“Taking a Knee”

Last weekend, we went to our grandson’s 7th grade football game. Midway through the game, after a hard tackle, he didn’t get up. His dad was a linesman, carrying the down marker; his mom was sitting beside my wife, her mother. Our breaths caught in our chests as the doctor rushed out, and knelt at the side of our grandson’s small body.

As she and the coaches were gathered round Aspen, the boys on the field were taking a knee. Sudden memory returned—when I was a boy, my football coaches trained us to take a knee when a player was down, perhaps injured. Taking a knee was a sign of respect, of concern and attention and almost of prayer.

Taking a knee, in football, symbolizes acknowledgement that an injury has occurred and that attention should be paid. We attended, watchful with worry, until Aspen stood up and we burst in applause.

And as that happened, I realized something.
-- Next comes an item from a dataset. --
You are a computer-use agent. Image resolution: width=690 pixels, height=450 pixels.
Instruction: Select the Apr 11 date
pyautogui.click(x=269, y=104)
Most of you, no doubt, have been aware of the controversy about the NFL players taking a knee during the playing of the national anthem. What I realized is that Colin Kaepernick—and now more than a hundred NFL players, and some MLB players—are taking a knee because there has been an injury to which they want to attend, to express concern, to show respect for the injured, perhaps to have a moment of prayer:

For the injury of racial injustice and the lingering sin of white supremacy in America, the land of the free, and the home of the brave.